I know how to calculate a statistical significance test regarding the differences between single correlation coefficients for individual subjects. There are several approaches available; one is to do a Fisher z transformation and then determine the z statistic with known standard deviation. However, how can I do this across subjects (for the mean) in one step?
Normally, I would just pick a t-test. However, the issue I see here is that the correlation coefficients are not normally distributed which is why we could again work with the Fisher transformation somehow. I am unsure how though.
Maybe average the transformed correlations and then conduct a z-test? 
I have studied some similar questions withouth finding any answer to this problem. Hope someone has an idea of how to approach this. 

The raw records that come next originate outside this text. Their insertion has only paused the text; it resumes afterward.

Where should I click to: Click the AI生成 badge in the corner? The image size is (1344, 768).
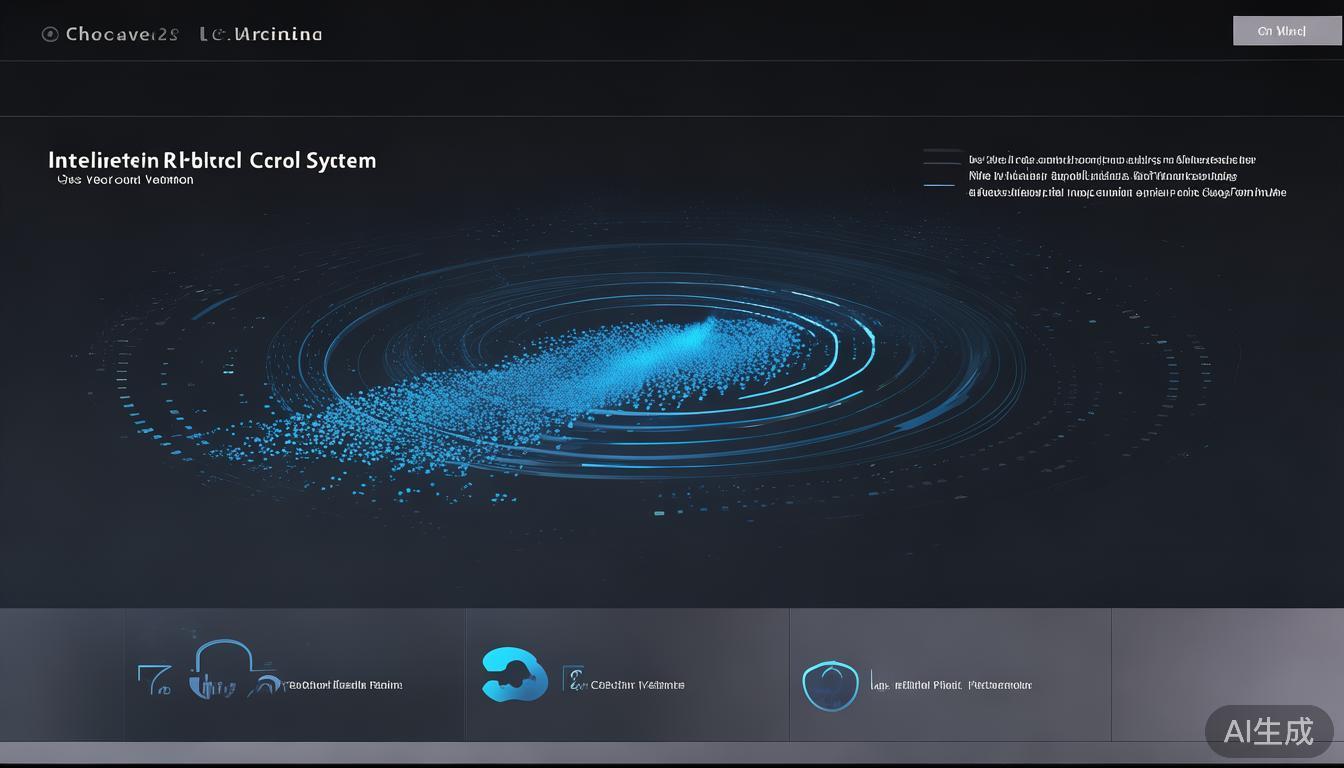(1268, 731)
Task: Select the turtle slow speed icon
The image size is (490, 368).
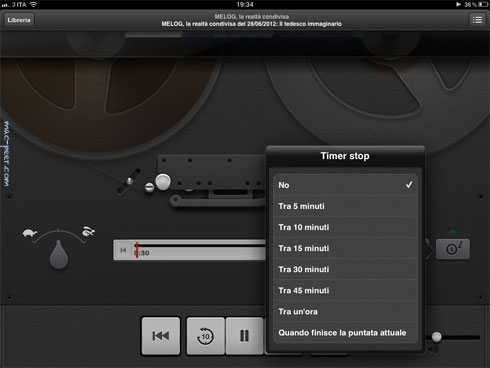Action: pos(30,232)
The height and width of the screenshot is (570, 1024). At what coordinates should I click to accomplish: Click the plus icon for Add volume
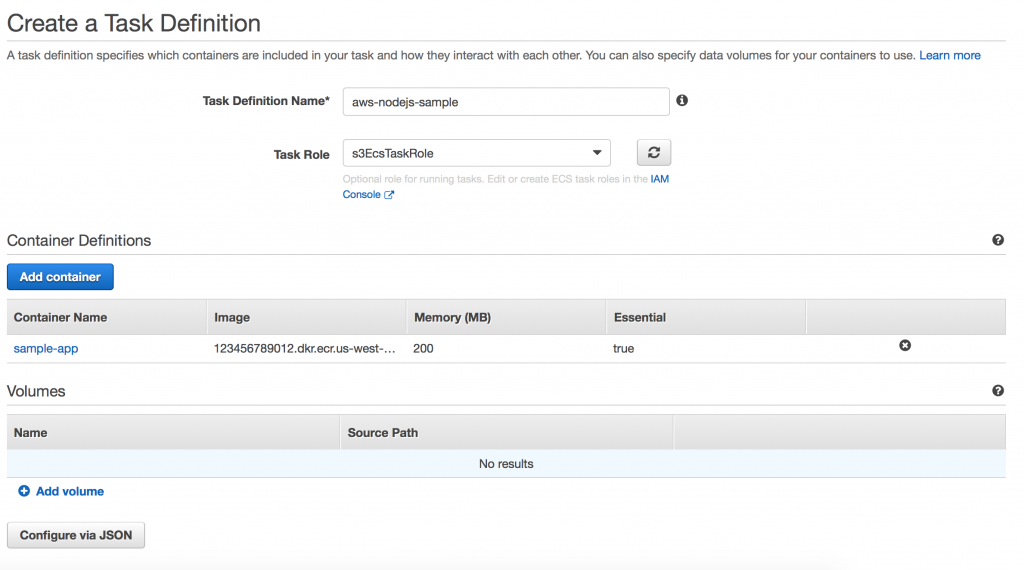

 A: Short answer: Yes, transform each correlation ($AB_i$ and $CD_i$) using the Fisher $r-to-z'$ transform:
$f(r)=\frac12 ln \frac{1+r}{1-r}$.
  Then, perform an independent samples t-test to test the null hypothesis of  $\mu_{f(AB)}=\mu_{f(CD)}$.
Rationale: You're right that approximate normality is important here.  With only a small number of subjects, you can't count on the central limit theorem to address the (often) non-normal sampling distribution of r.  The sampling distribution of r will only be approximately normal when $\rho$ is close to 0 or when n is very large (here, I refer to the n used to compute the correlation, not the n indexed by i in your question).  Based on the examples in your question, I'm guessing n is modest, and if you already knew the $\rho$'s, there'd be no point in asking your question. Bottom line: the Fisher $r-to-z'$ will probably help here. 
It sounds like you're comparing independent samples, especially based on this part of your description:

$A_i$ and $C_i$ as well as $B_i$ and $D_i$ correspond to the same variable being measured, but for different sub-groups of my subjects.

So, it makes sense to use an independent samples t-test.